The deaths shocked Thailand and sparked calls from human-rights groups for tougher action against the human trafficking networks that smuggle desperate people into the kingdom in search of jobs.
But police in the southern province of Ranong, where the bodies were found, said they would prosecute 50 surviving adults. The 14 minors who were traveling with their families have been handed over to immigration authorities for repatriation.
Two other survivors remain in a hospital where they are being treated for dehydration and lack of oxygen.
“We charged 50 of them with illegal entry. There are 14 others who are under 18 years of age. We have sent them directly to immigration for repatriation,” said Colonel Kraithong Chanthongbai, the local police commander.
“I hope the court will hand down sentences later today,” he said.
The court could simply order their deportation, he said. But if the court fines the migrants and they are unable to pay, they could serve jail time, he said.
Police have issued a warrant for the 38-year-old driver of the truck hauling the container, which he abandoned on a roadside after finding his passengers had died.
The container carried 120 people trying to get from the border to Phuket. Police had earlier said 121 people were locked inside, but corrected their tally yesterday.
The owner of the truck company has surrendered himself to police, but denied any involvement in the trafficking scheme, Kraithong said.
The Burmese had agreed to pay a Thai smuggling ring 5,000 baht (US$157) each for the journey from Ranong to Phuket.
But before they reached their final destination, 37 women and 17 men had suffocated to death in the stifling box with a broken ventilation system.

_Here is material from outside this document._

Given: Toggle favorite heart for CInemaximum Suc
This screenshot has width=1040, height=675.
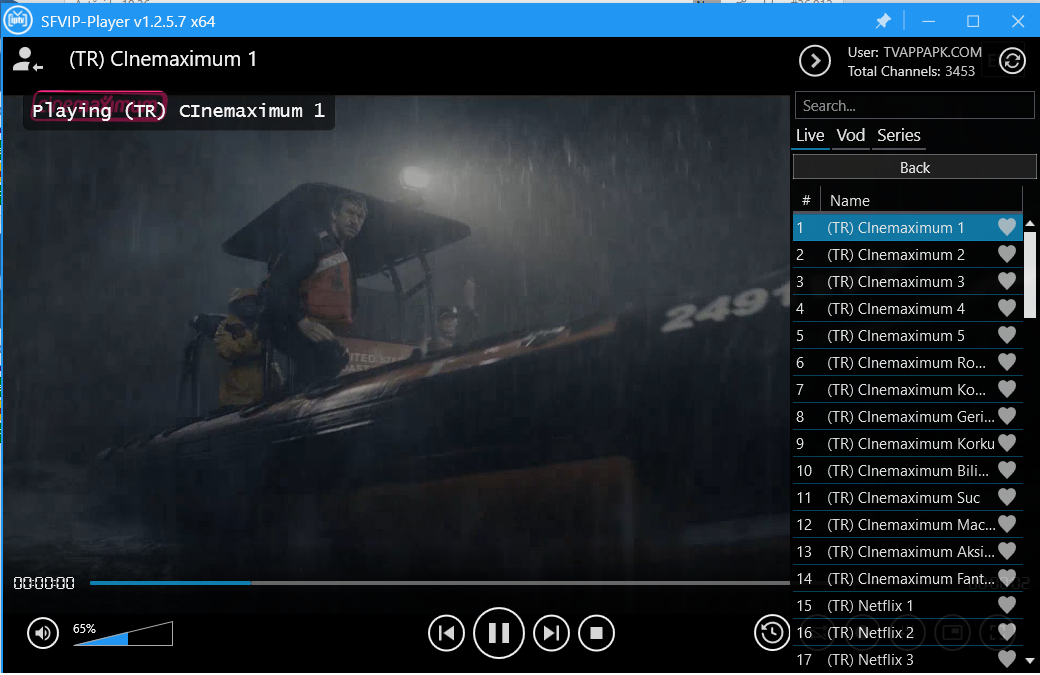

Survivors said they beat on the walls of the container to tell the driver that people were dying, but he told them to stop for fear of discovery by police.
When the truck driver finally realized some of the migrants had died, he parked by the side of the road, opened the door to the storage box and fled, Kraithong said.
The incident echoes a similar case in June 2000, when 58 Chinese immigrants were found suffocated to death in similar conditions in Dover, England.
About 540,000 migrant workers are registered to work in Thailand, most of them from Myanmar, Labor Ministry figures show, but as many as 1 million undocumented workers are believed to be in the kingdom.